I have also avoided posting on this thread because you seem to get cross at many of the suggestions that come your way. But you are still here, having the conversations, so kudos to you for coming back.
Firstly, he's a nice looking type of cob. There's a secret you should know about horses like him... They are clever
When you rode him in a trek with 50 horses, he had it easy. He didn't have to think about threats, or spooks, or anything because he was in a big old herd, and was probably happy to follow nose to tail with all his mates. In addition, you had it easy because you were on a relaxed horse surrounded by helpful people and horses.
I think you also rode him at Rhosroyalvelvet's if I am reading this thread right? Before you bought him? If I understand correctly, he had three months or so of training there, sorting out his attitude and generally making him into a nice riding horse.
Then his situation changed BIG TIME. He came to stay with you. In a new home. With new companions or no companions? Suddenly he is not as secure as he was before and he needed a leader.
Don't underestimate how much this horse has read your body language since he arrived. You might think that you weren't displaying nerves, and that you were exuding confidence... But he will have seen straight into the recesses of your brain and he will have spotted all the questions you had about how to handle him, how to correct him, how to ride him forward.
And once he saw your weaknesses, you were done for and caused the problems you came here about.
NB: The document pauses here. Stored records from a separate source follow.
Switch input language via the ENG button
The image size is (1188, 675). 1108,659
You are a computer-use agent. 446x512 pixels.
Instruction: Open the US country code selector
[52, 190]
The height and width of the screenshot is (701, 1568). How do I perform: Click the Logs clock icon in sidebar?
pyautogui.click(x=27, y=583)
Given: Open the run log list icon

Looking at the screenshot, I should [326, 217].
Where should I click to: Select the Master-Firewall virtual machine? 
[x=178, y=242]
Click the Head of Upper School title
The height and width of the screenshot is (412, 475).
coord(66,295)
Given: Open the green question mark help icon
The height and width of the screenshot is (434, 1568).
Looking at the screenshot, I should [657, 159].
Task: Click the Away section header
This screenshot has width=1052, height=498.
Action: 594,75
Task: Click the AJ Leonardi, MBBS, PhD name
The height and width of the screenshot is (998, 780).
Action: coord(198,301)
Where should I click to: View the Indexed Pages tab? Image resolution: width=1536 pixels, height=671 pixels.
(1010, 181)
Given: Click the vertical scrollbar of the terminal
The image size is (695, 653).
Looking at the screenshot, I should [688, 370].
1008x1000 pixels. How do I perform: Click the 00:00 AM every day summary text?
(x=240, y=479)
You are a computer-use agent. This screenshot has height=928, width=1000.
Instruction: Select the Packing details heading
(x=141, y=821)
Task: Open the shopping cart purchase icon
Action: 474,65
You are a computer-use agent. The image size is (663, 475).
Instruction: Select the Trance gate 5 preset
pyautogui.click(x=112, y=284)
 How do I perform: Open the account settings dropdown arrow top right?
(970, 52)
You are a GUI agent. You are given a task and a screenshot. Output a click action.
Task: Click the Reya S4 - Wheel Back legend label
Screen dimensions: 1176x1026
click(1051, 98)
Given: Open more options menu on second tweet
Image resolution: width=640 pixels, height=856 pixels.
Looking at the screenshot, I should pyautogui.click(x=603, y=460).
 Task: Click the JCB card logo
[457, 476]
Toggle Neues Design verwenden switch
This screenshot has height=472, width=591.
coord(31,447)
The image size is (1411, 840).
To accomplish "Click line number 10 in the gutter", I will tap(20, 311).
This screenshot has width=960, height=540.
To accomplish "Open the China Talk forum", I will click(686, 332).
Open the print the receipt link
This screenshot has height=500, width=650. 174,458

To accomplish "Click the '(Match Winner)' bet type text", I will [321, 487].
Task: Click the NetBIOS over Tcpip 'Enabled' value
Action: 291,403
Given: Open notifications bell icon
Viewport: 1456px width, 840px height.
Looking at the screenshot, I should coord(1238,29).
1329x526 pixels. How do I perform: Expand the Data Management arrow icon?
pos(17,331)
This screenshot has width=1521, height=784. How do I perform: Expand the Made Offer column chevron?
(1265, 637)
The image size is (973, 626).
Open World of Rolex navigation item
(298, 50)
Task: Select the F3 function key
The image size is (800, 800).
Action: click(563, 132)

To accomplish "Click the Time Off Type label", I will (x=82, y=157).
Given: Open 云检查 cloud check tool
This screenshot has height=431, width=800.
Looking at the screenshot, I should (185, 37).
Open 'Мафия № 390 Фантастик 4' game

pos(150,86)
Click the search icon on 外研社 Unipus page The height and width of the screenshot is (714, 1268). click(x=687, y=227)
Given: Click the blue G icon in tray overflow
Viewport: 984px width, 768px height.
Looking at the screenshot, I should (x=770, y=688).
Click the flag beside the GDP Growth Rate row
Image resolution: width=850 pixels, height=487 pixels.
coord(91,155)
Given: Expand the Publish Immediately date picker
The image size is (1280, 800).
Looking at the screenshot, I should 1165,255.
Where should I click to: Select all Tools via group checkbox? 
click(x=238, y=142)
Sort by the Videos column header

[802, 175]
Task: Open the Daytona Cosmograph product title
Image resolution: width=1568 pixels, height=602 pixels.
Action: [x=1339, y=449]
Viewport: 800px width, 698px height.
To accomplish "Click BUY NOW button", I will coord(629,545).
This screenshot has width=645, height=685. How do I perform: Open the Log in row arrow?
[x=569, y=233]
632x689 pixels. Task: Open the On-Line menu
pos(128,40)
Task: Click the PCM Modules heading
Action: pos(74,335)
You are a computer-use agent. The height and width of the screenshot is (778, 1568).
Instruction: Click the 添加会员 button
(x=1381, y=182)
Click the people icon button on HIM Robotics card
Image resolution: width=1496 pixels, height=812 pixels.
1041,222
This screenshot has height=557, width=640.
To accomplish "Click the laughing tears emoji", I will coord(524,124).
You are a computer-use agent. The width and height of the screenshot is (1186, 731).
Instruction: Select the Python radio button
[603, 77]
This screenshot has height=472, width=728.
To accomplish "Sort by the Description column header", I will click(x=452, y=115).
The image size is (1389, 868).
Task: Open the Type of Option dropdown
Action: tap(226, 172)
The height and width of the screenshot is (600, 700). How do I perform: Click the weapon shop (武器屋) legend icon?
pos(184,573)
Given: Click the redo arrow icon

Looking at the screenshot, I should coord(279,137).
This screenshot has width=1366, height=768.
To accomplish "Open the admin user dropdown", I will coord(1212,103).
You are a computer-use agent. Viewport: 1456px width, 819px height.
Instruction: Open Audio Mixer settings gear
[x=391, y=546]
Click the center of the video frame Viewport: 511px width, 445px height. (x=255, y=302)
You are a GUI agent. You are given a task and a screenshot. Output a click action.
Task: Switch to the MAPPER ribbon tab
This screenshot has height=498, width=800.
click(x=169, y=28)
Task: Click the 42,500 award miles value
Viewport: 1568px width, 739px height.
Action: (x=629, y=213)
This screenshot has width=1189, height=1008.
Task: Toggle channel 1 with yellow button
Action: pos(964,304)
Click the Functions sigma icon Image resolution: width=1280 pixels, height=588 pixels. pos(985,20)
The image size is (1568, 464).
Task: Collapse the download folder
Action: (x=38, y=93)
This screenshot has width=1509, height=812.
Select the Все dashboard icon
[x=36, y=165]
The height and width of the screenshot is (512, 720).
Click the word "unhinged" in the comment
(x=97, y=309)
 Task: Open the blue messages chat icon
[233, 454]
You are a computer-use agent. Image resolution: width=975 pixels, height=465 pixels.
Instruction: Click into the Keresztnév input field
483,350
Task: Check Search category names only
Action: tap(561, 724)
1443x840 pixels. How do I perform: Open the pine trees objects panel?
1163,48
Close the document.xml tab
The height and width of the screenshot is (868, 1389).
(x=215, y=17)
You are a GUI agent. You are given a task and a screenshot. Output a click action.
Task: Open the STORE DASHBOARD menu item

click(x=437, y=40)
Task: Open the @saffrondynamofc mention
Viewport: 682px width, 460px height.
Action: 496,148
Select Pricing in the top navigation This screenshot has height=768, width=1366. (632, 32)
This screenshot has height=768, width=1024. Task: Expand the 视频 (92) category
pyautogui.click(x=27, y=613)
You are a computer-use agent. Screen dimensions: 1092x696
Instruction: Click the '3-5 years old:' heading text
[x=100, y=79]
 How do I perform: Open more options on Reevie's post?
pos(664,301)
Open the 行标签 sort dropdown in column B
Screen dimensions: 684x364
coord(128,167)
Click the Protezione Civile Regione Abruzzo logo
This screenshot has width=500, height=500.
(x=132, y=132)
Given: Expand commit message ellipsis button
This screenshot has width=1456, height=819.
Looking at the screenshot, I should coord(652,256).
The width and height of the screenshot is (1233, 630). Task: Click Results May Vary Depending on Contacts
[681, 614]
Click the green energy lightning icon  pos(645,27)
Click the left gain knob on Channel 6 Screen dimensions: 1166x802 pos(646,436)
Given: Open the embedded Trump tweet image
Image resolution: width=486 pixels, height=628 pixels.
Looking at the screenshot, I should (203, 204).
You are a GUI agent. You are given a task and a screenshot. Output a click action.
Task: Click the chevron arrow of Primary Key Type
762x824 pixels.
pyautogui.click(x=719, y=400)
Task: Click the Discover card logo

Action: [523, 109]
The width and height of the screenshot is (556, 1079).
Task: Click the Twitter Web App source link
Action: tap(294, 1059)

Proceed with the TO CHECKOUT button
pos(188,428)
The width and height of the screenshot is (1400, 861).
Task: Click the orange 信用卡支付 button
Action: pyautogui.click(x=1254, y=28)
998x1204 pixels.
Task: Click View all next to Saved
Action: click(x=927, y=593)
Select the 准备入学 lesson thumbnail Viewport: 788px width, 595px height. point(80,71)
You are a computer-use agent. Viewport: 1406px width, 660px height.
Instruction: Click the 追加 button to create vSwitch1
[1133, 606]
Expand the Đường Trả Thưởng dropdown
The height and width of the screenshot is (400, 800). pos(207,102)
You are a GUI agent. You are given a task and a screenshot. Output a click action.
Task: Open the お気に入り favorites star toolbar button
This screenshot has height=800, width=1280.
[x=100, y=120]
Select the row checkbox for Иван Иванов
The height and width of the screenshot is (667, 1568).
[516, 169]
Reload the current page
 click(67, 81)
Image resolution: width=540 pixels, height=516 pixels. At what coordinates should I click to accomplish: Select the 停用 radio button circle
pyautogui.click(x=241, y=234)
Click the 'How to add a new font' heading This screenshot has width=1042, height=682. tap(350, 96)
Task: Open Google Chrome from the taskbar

But all is not lost!! This can be as easily rectified as it has happened. Go to your local tack shop, or talk to your friends, or 'phone up the local pony club, or ask at the vets. Find an instructor who will come out to your place - this might cost £20-£40 (sorry, not sure now if you are in the UK or Ireland). Have a lesson in your field. If you can save up money for his bridle, or his vet bills, or his winter feed, then you can get yourself a lesson. And you will be so much happier with a few more tools under your belt.
Handling a pushy Cob is a skill in itself whether in the ground or in the saddle. There is nothing to be lost, and all to be learnt by having a couple of lessons.